* [Records provided]
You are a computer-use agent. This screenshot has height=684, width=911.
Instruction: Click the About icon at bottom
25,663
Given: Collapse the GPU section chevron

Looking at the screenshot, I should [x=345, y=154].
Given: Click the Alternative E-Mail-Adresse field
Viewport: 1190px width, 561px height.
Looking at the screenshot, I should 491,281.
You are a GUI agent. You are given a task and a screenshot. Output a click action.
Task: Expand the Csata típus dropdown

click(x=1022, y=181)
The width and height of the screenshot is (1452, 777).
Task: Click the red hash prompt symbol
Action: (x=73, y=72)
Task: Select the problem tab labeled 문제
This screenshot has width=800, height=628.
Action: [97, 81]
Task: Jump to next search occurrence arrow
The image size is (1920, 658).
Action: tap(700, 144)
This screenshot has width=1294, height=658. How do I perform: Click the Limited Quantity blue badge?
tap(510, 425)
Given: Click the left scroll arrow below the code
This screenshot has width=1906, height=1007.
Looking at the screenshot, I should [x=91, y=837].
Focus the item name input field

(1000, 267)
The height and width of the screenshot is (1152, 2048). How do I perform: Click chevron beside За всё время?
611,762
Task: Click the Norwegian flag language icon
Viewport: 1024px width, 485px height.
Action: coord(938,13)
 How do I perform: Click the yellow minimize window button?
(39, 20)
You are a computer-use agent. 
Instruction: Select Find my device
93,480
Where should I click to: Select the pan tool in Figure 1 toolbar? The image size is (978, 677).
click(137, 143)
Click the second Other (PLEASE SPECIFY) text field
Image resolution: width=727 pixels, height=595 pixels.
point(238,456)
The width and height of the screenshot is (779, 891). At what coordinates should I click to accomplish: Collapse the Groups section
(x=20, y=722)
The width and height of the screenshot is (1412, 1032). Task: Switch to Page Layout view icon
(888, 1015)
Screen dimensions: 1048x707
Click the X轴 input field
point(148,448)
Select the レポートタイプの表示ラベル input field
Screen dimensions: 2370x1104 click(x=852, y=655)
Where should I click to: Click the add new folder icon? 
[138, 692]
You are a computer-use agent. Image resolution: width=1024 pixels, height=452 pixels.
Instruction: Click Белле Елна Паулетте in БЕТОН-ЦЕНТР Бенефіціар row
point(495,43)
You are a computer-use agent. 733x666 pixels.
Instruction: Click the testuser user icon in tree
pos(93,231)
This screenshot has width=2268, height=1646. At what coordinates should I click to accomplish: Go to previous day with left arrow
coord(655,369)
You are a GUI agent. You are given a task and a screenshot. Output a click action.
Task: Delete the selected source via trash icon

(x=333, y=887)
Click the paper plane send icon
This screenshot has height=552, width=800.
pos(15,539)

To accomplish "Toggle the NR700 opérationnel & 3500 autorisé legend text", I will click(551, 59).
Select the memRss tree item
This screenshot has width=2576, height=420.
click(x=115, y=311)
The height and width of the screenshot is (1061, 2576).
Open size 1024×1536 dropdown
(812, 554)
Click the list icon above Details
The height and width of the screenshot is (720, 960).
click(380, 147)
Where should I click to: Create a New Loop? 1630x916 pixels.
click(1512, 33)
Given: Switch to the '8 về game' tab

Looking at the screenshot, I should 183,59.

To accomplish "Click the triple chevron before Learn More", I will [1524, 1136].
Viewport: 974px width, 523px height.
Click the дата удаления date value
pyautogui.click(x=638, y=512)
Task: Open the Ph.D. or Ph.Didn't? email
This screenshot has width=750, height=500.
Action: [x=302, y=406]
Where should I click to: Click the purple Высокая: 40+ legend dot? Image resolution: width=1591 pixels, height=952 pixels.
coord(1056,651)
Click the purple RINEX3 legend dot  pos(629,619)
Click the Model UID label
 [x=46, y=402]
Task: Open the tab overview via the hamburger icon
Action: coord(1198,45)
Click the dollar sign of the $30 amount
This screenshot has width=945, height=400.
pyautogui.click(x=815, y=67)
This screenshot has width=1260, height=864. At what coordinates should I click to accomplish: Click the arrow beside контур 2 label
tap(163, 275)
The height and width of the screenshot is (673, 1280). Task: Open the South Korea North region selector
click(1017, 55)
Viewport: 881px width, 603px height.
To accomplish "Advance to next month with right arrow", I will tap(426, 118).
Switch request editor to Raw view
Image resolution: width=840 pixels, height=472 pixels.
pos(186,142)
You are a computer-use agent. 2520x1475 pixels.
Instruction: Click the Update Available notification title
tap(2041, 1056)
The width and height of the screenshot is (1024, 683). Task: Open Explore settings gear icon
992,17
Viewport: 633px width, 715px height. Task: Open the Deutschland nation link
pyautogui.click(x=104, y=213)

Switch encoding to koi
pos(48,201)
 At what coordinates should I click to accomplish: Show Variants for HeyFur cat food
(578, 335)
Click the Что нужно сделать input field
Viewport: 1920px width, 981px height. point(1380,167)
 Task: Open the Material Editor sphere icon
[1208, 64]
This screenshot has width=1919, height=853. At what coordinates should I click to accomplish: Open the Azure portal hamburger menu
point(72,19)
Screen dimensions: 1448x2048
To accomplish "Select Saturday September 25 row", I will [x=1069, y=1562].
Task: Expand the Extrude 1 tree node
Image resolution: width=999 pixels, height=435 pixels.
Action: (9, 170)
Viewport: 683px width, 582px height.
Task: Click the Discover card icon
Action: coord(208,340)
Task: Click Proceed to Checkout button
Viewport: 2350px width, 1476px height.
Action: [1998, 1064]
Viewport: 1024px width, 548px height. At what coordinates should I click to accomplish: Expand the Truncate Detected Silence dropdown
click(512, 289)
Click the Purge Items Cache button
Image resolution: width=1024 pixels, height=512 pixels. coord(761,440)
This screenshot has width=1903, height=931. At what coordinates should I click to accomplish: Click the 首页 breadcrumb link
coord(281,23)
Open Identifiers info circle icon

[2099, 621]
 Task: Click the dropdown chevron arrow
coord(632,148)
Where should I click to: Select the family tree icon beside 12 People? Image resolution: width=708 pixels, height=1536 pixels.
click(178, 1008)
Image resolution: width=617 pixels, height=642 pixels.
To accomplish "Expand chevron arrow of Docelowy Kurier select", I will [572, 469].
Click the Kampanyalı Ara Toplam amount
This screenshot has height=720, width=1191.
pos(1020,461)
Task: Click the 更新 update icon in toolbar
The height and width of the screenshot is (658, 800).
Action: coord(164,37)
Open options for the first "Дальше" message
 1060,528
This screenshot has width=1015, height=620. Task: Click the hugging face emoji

* [Exercise]
Render every line of the records above as a JSON array of strings, with one string per line and all blank lines omitted.

* [Answer below]
[
  "You are a computer-use agent. This screenshot has height=684, width=911.",
  "Instruction: Click the About icon at bottom",
  "25,663",
  "Given: Collapse the GPU section chevron",
  "Looking at the screenshot, I should [x=345, y=154].",
  "Given: Click the Alternative E-Mail-Adresse field",
  "Viewport: 1190px width, 561px height.",
  "Looking at the screenshot, I should 491,281.",
  "You are a GUI agent. You are given a task and a screenshot. Output a click action.",
  "Task: Expand the Csata típus dropdown",
  "click(x=1022, y=181)",
  "The width and height of the screenshot is (1452, 777).",
  "Task: Click the red hash prompt symbol",
  "Action: (x=73, y=72)",
  "Task: Select the problem tab labeled 문제",
  "This screenshot has width=800, height=628.",
  "Action: [97, 81]",
  "Task: Jump to next search occurrence arrow",
  "The image size is (1920, 658).",
  "Action: tap(700, 144)",
  "This screenshot has width=1294, height=658. How do I perform: Click the Limited Quantity blue badge?",
  "tap(510, 425)",
  "Given: Click the left scroll arrow below the code",
  "This screenshot has width=1906, height=1007.",
  "Looking at the screenshot, I should [x=91, y=837].",
  "Focus the item name input field",
  "(1000, 267)",
  "The height and width of the screenshot is (1152, 2048). How do I perform: Click chevron beside За всё время?",
  "611,762",
  "Task: Click the Norwegian flag language icon",
  "Viewport: 1024px width, 485px height.",
  "Action: coord(938,13)",
  " How do I perform: Click the yellow minimize window button?",
  "(39, 20)",
  "You are a computer-use agent. ",
  "Instruction: Select Find my device",
  "93,480",
  "Where should I click to: Select the pan tool in Figure 1 toolbar? The image size is (978, 677).",
  "click(137, 143)",
  "Click the second Other (PLEASE SPECIFY) text field",
  "Image resolution: width=727 pixels, height=595 pixels.",
  "point(238,456)",
  "The width and height of the screenshot is (779, 891). At what coordinates should I click to accomplish: Collapse the Groups section",
  "(x=20, y=722)",
  "The width and height of the screenshot is (1412, 1032). Task: Switch to Page Layout view icon",
  "(888, 1015)",
  "Screen dimensions: 1048x707",
  "Click the X轴 input field",
  "point(148,448)",
  "Select the レポートタイプの表示ラベル input field",
  "Screen dimensions: 2370x1104 click(x=852, y=655)",
  "Where should I click to: Click the add new folder icon? ",
  "[138, 692]",
  "You are a computer-use agent. Image resolution: width=1024 pixels, height=452 pixels.",
  "Instruction: Click Белле Елна Паулетте in БЕТОН-ЦЕНТР Бенефіціар row",
  "point(495,43)",
  "You are a computer-use agent. 733x666 pixels.",
  "Instruction: Click the testuser user icon in tree",
  "pos(93,231)",
  "This screenshot has width=2268, height=1646. At what coordinates should I click to accomplish: Go to previous day with left arrow",
  "coord(655,369)",
  "You are a GUI agent. You are given a task and a screenshot. Output a click action.",
  "Task: Delete the selected source via trash icon",
  "(x=333, y=887)",
  "Click the paper plane send icon",
  "This screenshot has height=552, width=800.",
  "pos(15,539)",
  "To accomplish \"Toggle the NR700 opérationnel & 3500 autorisé legend text\", I will click(551, 59).",
  "Select the memRss tree item",
  "This screenshot has width=2576, height=420.",
  "click(x=115, y=311)",
  "The height and width of the screenshot is (1061, 2576).",
  "Open size 1024×1536 dropdown",
  "(812, 554)",
  "Click the list icon above Details",
  "The height and width of the screenshot is (720, 960).",
  "click(380, 147)",
  "Where should I click to: Create a New Loop? 1630x916 pixels.",
  "click(1512, 33)",
  "Given: Switch to the '8 về game' tab",
  "Looking at the screenshot, I should 183,59.",
  "To accomplish \"Click the triple chevron before Learn More\", I will [1524, 1136].",
  "Viewport: 974px width, 523px height.",
  "Click the дата удаления date value",
  "pyautogui.click(x=638, y=512)",
  "Task: Open the Ph.D. or Ph.Didn't? email",
  "This screenshot has width=750, height=500.",
  "Action: [x=302, y=406]",
  "Where should I click to: Click the purple Высокая: 40+ legend dot? Image resolution: width=1591 pixels, height=952 pixels.",
  "coord(1056,651)",
  "Click the purple RINEX3 legend dot  pos(629,619)",
  "Click the Model UID label",
  " [x=46, y=402]",
  "Task: Open the tab overview via the hamburger icon",
  "Action: coord(1198,45)",
  "Click the dollar sign of the $30 amount",
  "This screenshot has width=945, height=400.",
  "pyautogui.click(x=815, y=67)",
  "This screenshot has width=1260, height=864. At what coordinates should I click to accomplish: Click the arrow beside контур 2 label",
  "tap(163, 275)",
  "The height and width of the screenshot is (673, 1280). Task: Open the South Korea North region selector",
  "click(1017, 55)",
  "Viewport: 881px width, 603px height.",
  "To accomplish \"Advance to next month with right arrow\", I will tap(426, 118).",
  "Switch request editor to Raw view",
  "Image resolution: width=840 pixels, height=472 pixels.",
  "pos(186,142)",
  "You are a computer-use agent. 2520x1475 pixels.",
  "Instruction: Click the Update Available notification title",
  "tap(2041, 1056)",
  "The width and height of the screenshot is (1024, 683). Task: Open Explore settings gear icon",
  "992,17",
  "Viewport: 633px width, 715px height. Task: Open the Deutschland nation link",
  "pyautogui.click(x=104, y=213)",
  "Switch encoding to koi",
  "pos(48,201)",
  " At what coordinates should I click to accomplish: Show Variants for HeyFur cat food",
  "(578, 335)",
  "Click the Что нужно сделать input field",
  "Viewport: 1920px width, 981px height. point(1380,167)",
  " Task: Open the Material Editor sphere icon",
  "[1208, 64]",
  "This screenshot has width=1919, height=853. At what coordinates should I click to accomplish: Open the Azure portal hamburger menu",
  "point(72,19)",
  "Screen dimensions: 1448x2048",
  "To accomplish \"Select Saturday September 25 row\", I will [x=1069, y=1562].",
  "Task: Expand the Extrude 1 tree node",
  "Image resolution: width=999 pixels, height=435 pixels.",
  "Action: (9, 170)",
  "Viewport: 683px width, 582px height.",
  "Task: Click the Discover card icon",
  "Action: coord(208,340)",
  "Task: Click Proceed to Checkout button",
  "Viewport: 2350px width, 1476px height.",
  "Action: [1998, 1064]",
  "Viewport: 1024px width, 548px height. At what coordinates should I click to accomplish: Expand the Truncate Detected Silence dropdown",
  "click(512, 289)",
  "Click the Purge Items Cache button",
  "Image resolution: width=1024 pixels, height=512 pixels. coord(761,440)",
  "This screenshot has width=1903, height=931. At what coordinates should I click to accomplish: Click the 首页 breadcrumb link",
  "coord(281,23)",
  "Open Identifiers info circle icon",
  "[2099, 621]",
  " Task: Click the dropdown chevron arrow",
  "coord(632,148)",
  "Where should I click to: Select the family tree icon beside 12 People? Image resolution: width=708 pixels, height=1536 pixels.",
  "click(178, 1008)",
  "Image resolution: width=617 pixels, height=642 pixels.",
  "To accomplish \"Expand chevron arrow of Docelowy Kurier select\", I will [572, 469].",
  "Click the Kampanyalı Ara Toplam amount",
  "This screenshot has height=720, width=1191.",
  "pos(1020,461)",
  "Task: Click the 更新 update icon in toolbar",
  "The height and width of the screenshot is (658, 800).",
  "Action: coord(164,37)",
  "Open options for the first \"Дальше\" message",
  " 1060,528",
  "This screenshot has width=1015, height=620. Task: Click the hugging face emoji"
]